May 7, 2007, 11:31pm (top)Message 68: Killeymoon

I'm working my way through The Magic Mountain by Thomas Mann, after finishing The Accidental by Ali Smith last week. I liked The Accidental, but only in parts - the middle section seemed to me the most interesting. Unfortunately I just couldn't seem to rustle up much empathy for some of the characters, but I suspect that may have been the point. The Magic Mountain I'm finding really slow going - interesting, but it requires all your attention, and I find myself gazing out the window frequently. I may have to take a break every 100 pages or so, and read something lighter!

May 7, 2007, 11:39pm (top)Message 69: vgilder1

I just finished The Blind Assassin this afternoon and loved it. Am about to start Ishmael. I think. I don't know how I came to own it - it has been on my bookshelf forever, but I'm just really looking at the cover.
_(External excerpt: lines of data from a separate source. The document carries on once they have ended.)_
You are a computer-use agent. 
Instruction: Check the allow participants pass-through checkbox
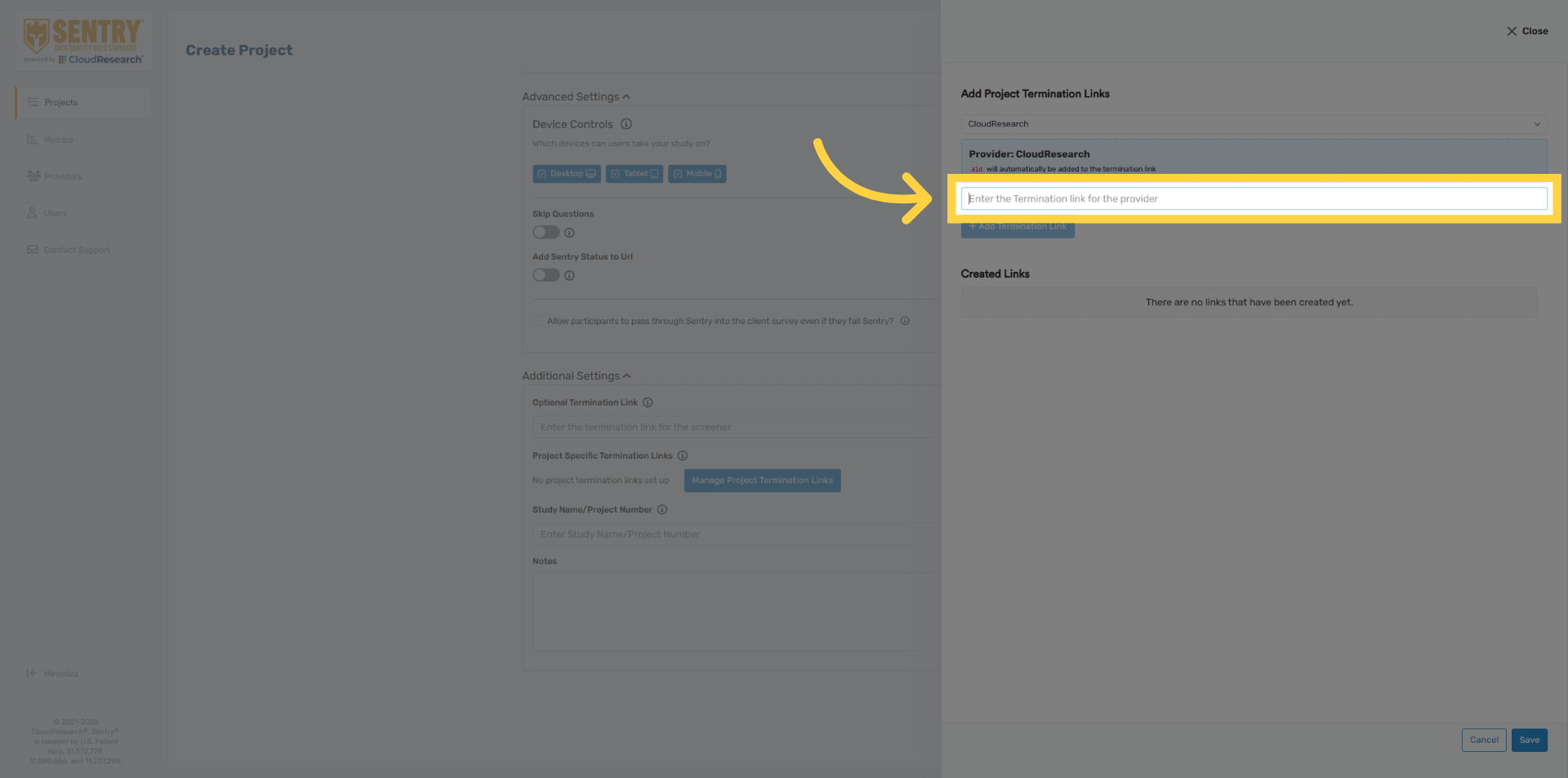538,320
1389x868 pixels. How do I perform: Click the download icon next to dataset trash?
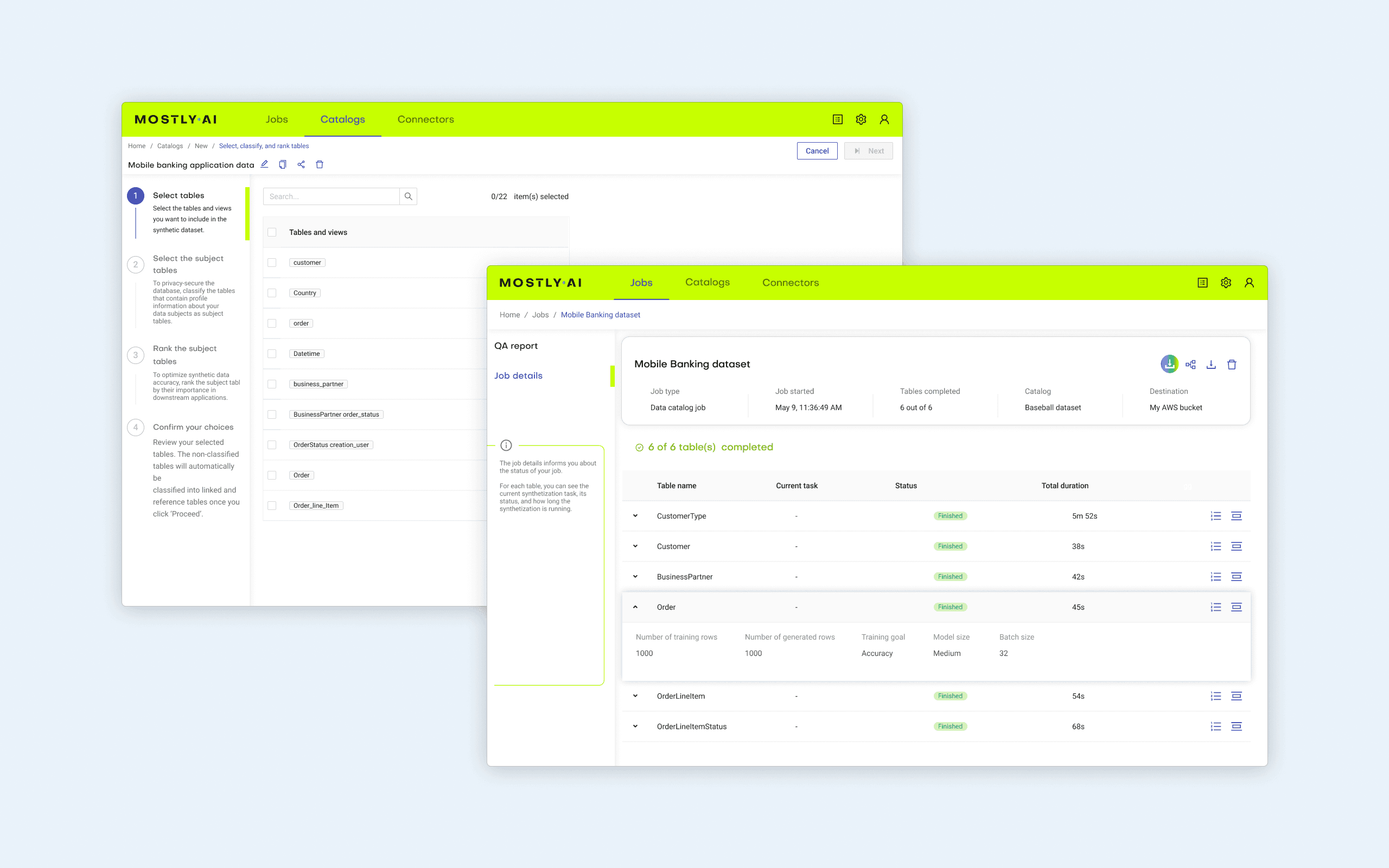click(1211, 365)
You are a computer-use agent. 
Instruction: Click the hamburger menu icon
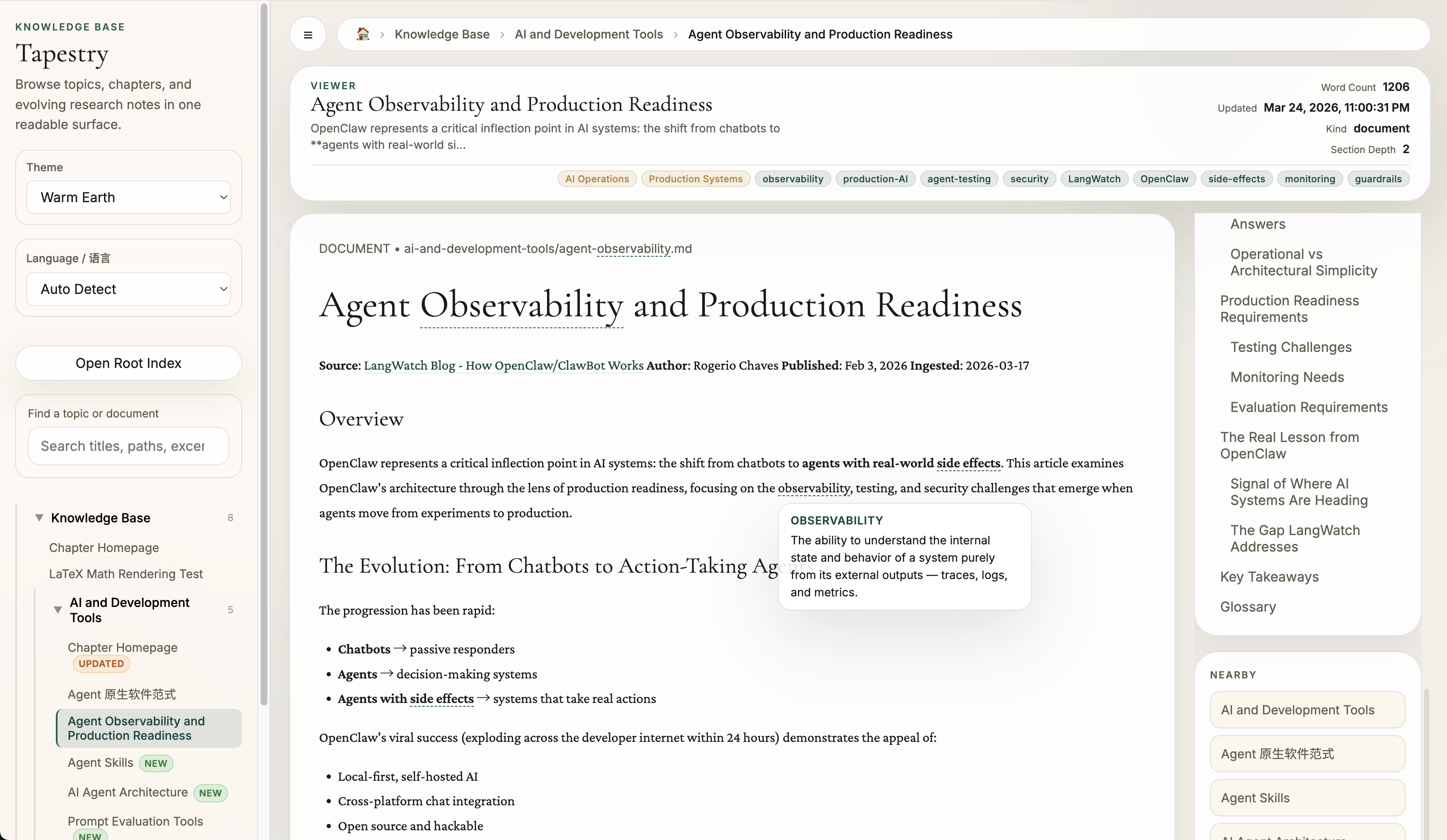point(308,34)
It's not another Celestine Prophecy, is it?

May 8, 2007, 12:19am (top)Message 70: MrsLee

#66 - Of course he doesn't. That's why women love him. They do realize he is fictional though. :)

May 8, 2007, 6:44am (top)Message 71: hazelk

I'm a 100 pages in to Half of a Yellow sun which it appears many of you have read. Many Years ago I read Things Fall Apart and was struck by how well written it was, conveying the experience of colonialism so vividly and in such an undoctrinaire way.

May 8, 2007, 6:50am (top)Message 72: Shrike58

I'm two-thirds of the way through Yugoslavia and Its Historians, which is a fairly good collection of essays if you've done a bit of background reading.

May 8, 2007, 6:57am (top)Message 73: NJO First Message

I have just finished (The Book of Loss) by ((Julith Jedamus)) and really enjoyed it evethough it didn't really conclude. I am still reading (The Zahir) by ((Paulo Coelho)) and am thinking of starting (The Embers of Heaven). My problem is I have too many books on the go!!

May 8, 2007, 8:33am (top)Message 74: cmcarpenter First Message

I am currently reading a e-book version of Anthony Trollope's The American Senator.

A friend recently loaned me The Lion, the Witch, and the Wardrobe by C. S. Lewis which I had never read before. What a wonderful experience. I found myself reacting as a mother to Lucy's initial exploration in Narnia, afraid she would get lost, thinking it's not such a good idea to go off with a fawn. But of course I was way wrong.

May 8, 2007, 9:09am (top)Message 75: lindsacl

Last night, I started The Bookseller of Kabul. Not far along yet, but it's quite interesting.

May 8, 2007, 10:24am (top)Message 76: rebeccanyc

#57 xicanti, I bought The Testament of Yves Gundron after I read Emily Barton's Brookland last year, which I read because of a very good review in The New Yorker; I found it fascinating, but felt it didn't quite work. Although I didn't get around to reading Yves Gundron until now, I ended up liking it better.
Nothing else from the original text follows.